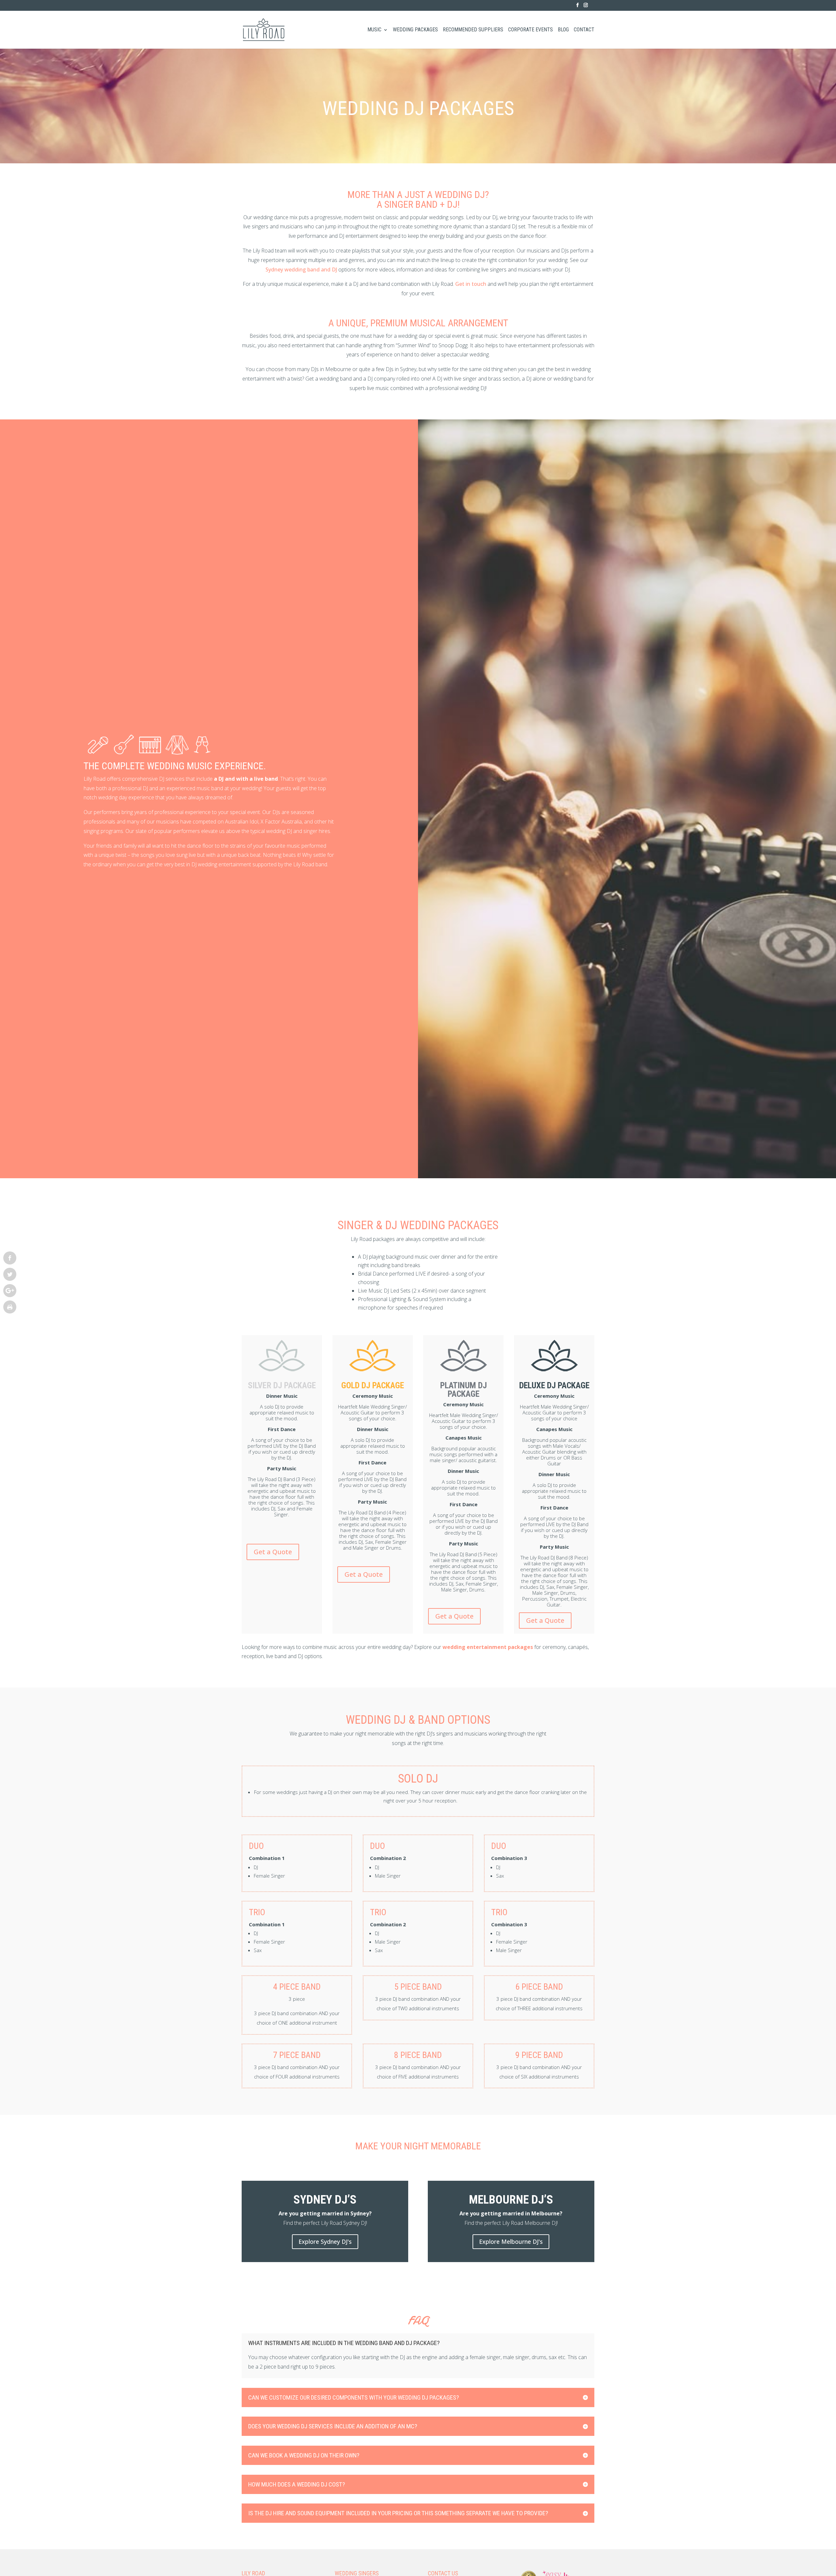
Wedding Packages (415, 30)
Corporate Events (530, 30)
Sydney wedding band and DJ (301, 269)
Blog (563, 30)
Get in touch (470, 283)
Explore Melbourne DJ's (511, 2241)
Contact (584, 30)
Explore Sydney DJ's (325, 2241)
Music (374, 30)
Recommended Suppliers (473, 30)
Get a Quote (273, 1551)
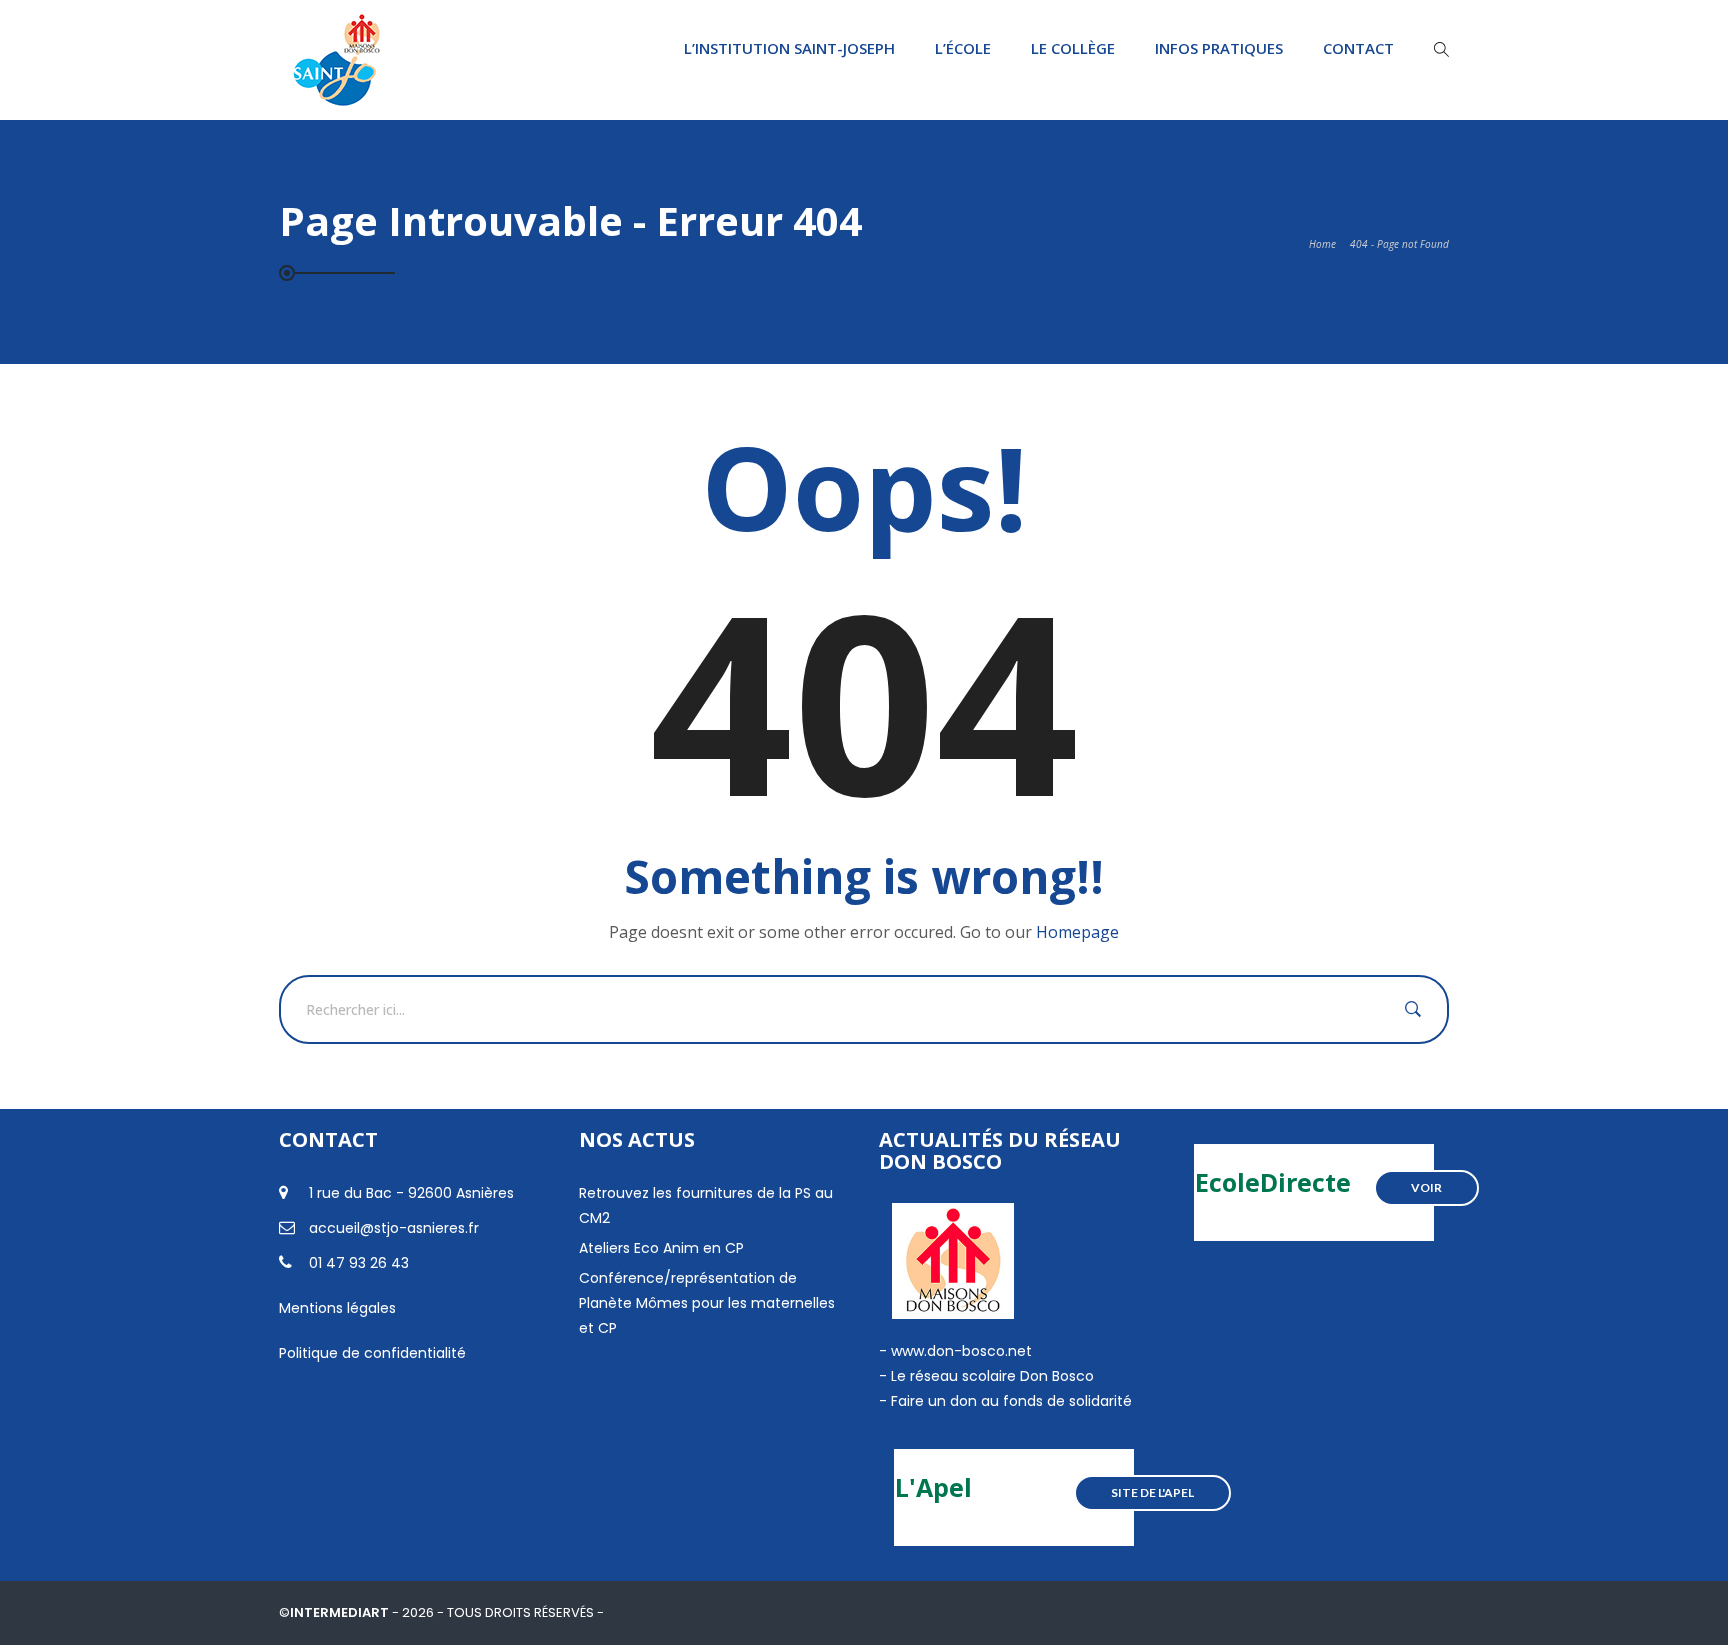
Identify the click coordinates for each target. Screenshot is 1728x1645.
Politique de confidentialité (372, 1353)
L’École (963, 48)
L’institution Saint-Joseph (789, 48)
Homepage (1077, 932)
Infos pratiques (1219, 48)
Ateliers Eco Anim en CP (661, 1248)
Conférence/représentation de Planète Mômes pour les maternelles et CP (707, 1303)
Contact (1358, 48)
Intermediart (341, 1612)
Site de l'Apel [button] (1152, 1492)
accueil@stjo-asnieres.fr (394, 1228)
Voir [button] (1426, 1187)
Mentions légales (337, 1308)
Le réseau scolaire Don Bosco (990, 1376)
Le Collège (1073, 48)
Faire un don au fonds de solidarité (1011, 1401)
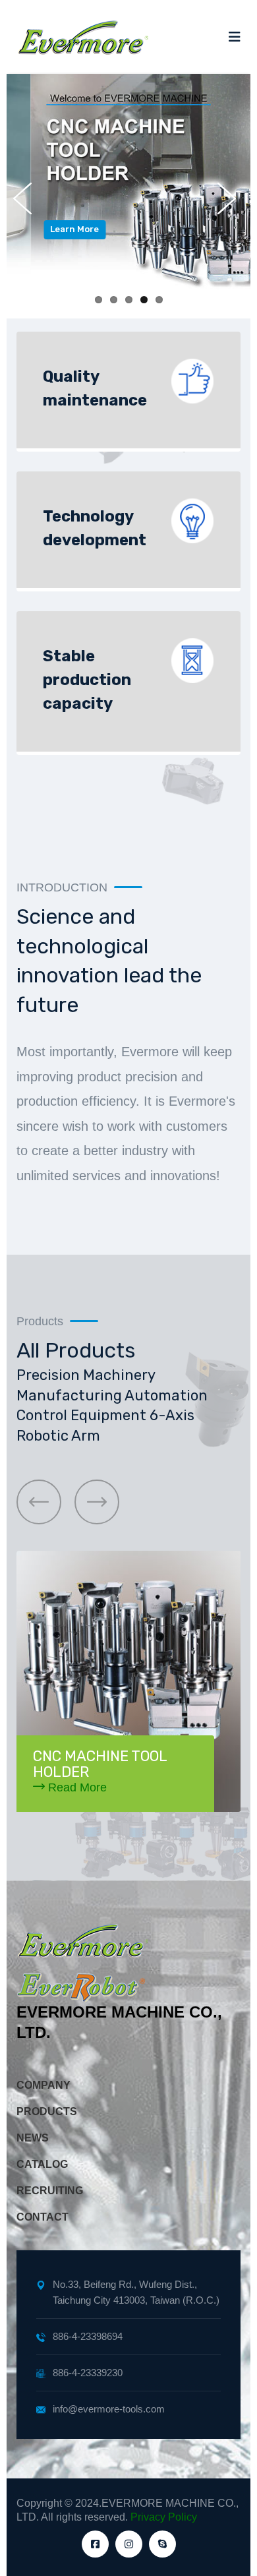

■ **Requirement**: Whichever lines of the material hold the word "Sydney", find and copy them.

■ **Result of this task**:
Sydney wedding band and DJ (301, 269)
Explore Sydney DJ's (325, 2241)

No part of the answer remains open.